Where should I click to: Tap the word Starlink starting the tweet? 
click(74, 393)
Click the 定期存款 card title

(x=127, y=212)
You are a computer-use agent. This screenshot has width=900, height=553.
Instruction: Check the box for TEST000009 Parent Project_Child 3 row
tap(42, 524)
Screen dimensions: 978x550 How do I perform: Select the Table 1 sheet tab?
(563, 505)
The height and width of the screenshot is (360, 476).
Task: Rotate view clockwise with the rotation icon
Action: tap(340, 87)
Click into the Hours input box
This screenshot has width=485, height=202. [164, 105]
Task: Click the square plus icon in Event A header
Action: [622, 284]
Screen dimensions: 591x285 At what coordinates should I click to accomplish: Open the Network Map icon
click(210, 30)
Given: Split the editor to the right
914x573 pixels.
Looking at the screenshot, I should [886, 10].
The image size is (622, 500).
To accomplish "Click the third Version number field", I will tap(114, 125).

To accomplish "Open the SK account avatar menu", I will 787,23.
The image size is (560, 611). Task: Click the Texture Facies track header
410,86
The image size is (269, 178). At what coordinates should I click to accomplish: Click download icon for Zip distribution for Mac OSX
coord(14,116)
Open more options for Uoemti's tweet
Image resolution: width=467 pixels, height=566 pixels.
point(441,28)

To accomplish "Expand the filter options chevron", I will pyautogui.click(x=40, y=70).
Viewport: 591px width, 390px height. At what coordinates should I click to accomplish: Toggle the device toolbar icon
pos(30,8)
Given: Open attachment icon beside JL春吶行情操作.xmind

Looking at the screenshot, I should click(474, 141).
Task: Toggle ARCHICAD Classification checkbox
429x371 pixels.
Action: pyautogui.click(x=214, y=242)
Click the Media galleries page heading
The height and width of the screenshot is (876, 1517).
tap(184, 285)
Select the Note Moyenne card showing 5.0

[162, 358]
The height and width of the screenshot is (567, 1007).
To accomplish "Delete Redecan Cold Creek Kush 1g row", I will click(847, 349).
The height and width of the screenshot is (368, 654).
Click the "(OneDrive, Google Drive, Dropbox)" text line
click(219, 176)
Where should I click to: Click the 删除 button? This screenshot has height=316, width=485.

++++++++

**OBJECTIVE:**
Format every line of the listing above as a JSON list of strings, with one string per line and blank lines omitted.

**EXERCISE RESPONSE:**
[
  "Where should I click to: Tap the word Starlink starting the tweet? ",
  "click(74, 393)",
  "Click the 定期存款 card title",
  "(x=127, y=212)",
  "You are a computer-use agent. This screenshot has width=900, height=553.",
  "Instruction: Check the box for TEST000009 Parent Project_Child 3 row",
  "tap(42, 524)",
  "Screen dimensions: 978x550 How do I perform: Select the Table 1 sheet tab?",
  "(563, 505)",
  "The height and width of the screenshot is (360, 476).",
  "Task: Rotate view clockwise with the rotation icon",
  "Action: tap(340, 87)",
  "Click into the Hours input box",
  "This screenshot has width=485, height=202. [164, 105]",
  "Task: Click the square plus icon in Event A header",
  "Action: [622, 284]",
  "Screen dimensions: 591x285 At what coordinates should I click to accomplish: Open the Network Map icon",
  "click(210, 30)",
  "Given: Split the editor to the right",
  "914x573 pixels.",
  "Looking at the screenshot, I should [886, 10].",
  "The image size is (622, 500).",
  "To accomplish \"Click the third Version number field\", I will tap(114, 125).",
  "To accomplish \"Open the SK account avatar menu\", I will 787,23.",
  "The image size is (560, 611). Task: Click the Texture Facies track header",
  "410,86",
  "The image size is (269, 178). At what coordinates should I click to accomplish: Click download icon for Zip distribution for Mac OSX",
  "coord(14,116)",
  "Open more options for Uoemti's tweet",
  "Image resolution: width=467 pixels, height=566 pixels.",
  "point(441,28)",
  "To accomplish \"Expand the filter options chevron\", I will pyautogui.click(x=40, y=70).",
  "Viewport: 591px width, 390px height. At what coordinates should I click to accomplish: Toggle the device toolbar icon",
  "pos(30,8)",
  "Given: Open attachment icon beside JL春吶行情操作.xmind",
  "Looking at the screenshot, I should click(474, 141).",
  "Task: Toggle ARCHICAD Classification checkbox",
  "429x371 pixels.",
  "Action: pyautogui.click(x=214, y=242)",
  "Click the Media galleries page heading",
  "The height and width of the screenshot is (876, 1517).",
  "tap(184, 285)",
  "Select the Note Moyenne card showing 5.0",
  "[162, 358]",
  "The height and width of the screenshot is (567, 1007).",
  "To accomplish \"Delete Redecan Cold Creek Kush 1g row\", I will click(847, 349).",
  "The height and width of the screenshot is (368, 654).",
  "Click the \"(OneDrive, Google Drive, Dropbox)\" text line",
  "click(219, 176)",
  "Where should I click to: Click the 删除 button? This screenshot has height=316, width=485."
]